# EXTRACT PROVIDED:

------------------------------------------------

Background: The hemodynamic alterations induced by the impairment of renal function explain only in part the development of left ventricular hypertrophy in patients with chronic kidney disease (CKD), who are theoretically exposed to an inappropriate high growth of left ventricular mass (iLVM) due to the activation of neuro-hormonal stressors. Few data are available on the relations between iLVM and renal function.
Study design and measurements: Three hundred and forty individuals at increased risk for cardiovascular events underwent assessment of renal function by the estimation of glomerular filtration rate (eGFR) and echocardiography: 227 patients had stages 1-2 CKD (eGFR ≥60 ml/min per 1.73 m), and 113 stages 3-5 (eGFR <60 ml/min per 1.73 m). LVM was predicted in each patient from height, sex and stroke work using a validated equation. iLVM was defined as LVM more than 28% of the predicted value. Sixty-eight healthy individuals served as controls.
Results: iLVM was detected in seven controls (10%) and in 146 study patients (43%). There was an inverse relation between observed/predicted LVM ratio and eGFR (r 0.54, P < 0.001). In linear regression analysis, iLVM was related to eGFR (β 0.40), relative wall thickness (β 0.29), diabetes (β 0.14), and maximal left atrial volume (β 0.25) (all P < 0.001). Prevalence of iLVM was 10% in patients in stage-1 CKD, 31% in stage 2, 67% in stage 3, and 100% in stages 4 and 5.
Conclusion: In patients at increased risk for cardiovascular events, iLVM is strongly related to the presence and magnitude of CKD. Further longitudinal studies are needed to evaluate the prognostic value of the coexistence of iLVM and CKD.

------------------------------------------------

# GIVEN ENTRIES:
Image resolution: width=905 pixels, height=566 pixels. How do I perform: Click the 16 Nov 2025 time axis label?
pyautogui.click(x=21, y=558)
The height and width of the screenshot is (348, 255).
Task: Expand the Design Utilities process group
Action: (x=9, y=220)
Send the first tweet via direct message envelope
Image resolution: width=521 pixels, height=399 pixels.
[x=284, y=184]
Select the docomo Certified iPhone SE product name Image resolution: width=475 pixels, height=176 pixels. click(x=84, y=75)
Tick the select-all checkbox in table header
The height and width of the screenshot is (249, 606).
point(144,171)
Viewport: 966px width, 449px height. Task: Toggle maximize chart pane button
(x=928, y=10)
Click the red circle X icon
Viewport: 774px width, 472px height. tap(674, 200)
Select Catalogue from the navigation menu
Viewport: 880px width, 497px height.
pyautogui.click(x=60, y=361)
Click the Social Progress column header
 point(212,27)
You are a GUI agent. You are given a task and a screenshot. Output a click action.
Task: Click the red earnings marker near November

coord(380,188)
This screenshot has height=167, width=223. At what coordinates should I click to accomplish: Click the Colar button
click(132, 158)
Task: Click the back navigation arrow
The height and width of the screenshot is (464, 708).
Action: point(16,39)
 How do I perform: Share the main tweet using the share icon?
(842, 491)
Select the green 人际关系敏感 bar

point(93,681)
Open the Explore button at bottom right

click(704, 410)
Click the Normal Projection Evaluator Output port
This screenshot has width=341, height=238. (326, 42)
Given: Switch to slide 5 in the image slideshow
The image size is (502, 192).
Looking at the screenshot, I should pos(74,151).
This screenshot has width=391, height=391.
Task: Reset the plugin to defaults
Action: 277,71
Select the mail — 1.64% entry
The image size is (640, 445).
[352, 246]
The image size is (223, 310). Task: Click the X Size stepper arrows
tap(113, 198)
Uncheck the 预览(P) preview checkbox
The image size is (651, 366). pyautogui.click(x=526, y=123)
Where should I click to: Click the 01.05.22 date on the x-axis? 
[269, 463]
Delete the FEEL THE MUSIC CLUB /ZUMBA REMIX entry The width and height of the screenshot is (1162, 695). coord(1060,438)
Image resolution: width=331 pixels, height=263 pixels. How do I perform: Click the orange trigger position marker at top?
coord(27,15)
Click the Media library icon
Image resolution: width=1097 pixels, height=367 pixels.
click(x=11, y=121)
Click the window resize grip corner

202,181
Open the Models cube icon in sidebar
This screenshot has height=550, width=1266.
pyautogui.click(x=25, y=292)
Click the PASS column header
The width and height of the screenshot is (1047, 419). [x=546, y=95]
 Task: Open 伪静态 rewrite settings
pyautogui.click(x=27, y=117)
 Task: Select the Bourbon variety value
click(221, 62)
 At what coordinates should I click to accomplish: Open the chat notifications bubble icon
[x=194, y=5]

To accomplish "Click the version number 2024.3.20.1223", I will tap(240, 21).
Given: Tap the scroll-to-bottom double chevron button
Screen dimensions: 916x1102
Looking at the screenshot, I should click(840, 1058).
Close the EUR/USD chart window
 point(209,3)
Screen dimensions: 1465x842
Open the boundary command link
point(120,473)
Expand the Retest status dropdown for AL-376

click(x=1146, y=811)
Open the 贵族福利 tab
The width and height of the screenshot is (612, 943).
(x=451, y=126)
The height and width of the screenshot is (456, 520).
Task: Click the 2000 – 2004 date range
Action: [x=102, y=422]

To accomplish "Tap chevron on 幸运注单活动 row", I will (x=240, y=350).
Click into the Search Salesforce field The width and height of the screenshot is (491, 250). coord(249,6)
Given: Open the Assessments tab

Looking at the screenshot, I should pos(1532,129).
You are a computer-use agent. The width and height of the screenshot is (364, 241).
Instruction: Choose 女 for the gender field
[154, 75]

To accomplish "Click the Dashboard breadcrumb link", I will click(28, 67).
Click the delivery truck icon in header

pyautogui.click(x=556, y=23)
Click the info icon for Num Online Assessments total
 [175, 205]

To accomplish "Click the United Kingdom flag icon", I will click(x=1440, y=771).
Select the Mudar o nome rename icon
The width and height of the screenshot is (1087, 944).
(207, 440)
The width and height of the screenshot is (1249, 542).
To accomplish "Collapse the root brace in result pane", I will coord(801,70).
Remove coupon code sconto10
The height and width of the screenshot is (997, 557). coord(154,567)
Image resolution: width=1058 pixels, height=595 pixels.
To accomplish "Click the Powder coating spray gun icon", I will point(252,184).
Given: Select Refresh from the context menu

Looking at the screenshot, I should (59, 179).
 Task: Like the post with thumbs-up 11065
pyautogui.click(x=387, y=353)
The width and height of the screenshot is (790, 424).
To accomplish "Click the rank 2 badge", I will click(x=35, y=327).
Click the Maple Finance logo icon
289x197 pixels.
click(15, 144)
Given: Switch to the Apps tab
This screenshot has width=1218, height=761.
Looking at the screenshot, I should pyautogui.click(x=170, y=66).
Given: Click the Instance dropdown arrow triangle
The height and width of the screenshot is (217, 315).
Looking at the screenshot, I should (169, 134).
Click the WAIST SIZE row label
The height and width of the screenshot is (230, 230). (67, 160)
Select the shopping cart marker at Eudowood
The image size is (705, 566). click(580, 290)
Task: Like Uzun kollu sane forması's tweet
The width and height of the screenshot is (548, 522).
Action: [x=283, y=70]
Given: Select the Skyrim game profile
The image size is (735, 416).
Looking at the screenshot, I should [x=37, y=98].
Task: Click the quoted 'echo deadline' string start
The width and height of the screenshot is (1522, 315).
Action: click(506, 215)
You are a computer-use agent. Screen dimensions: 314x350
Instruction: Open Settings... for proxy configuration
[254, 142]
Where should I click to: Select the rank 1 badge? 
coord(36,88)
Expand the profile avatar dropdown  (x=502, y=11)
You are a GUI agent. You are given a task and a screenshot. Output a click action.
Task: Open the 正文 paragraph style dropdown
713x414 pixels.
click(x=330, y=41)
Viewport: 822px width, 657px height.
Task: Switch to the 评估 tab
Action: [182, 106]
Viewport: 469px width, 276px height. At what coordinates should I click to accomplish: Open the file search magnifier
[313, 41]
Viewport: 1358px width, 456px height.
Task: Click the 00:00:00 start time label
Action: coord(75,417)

------------------------------------------------

In the abstract on kidney disease and heart muscle growth, how is iLVM defined? The entries have nothing to do with what comes next.

# FINISHED EXERCISE:
iLVM is defined as LVM more than 28% of the predicted value.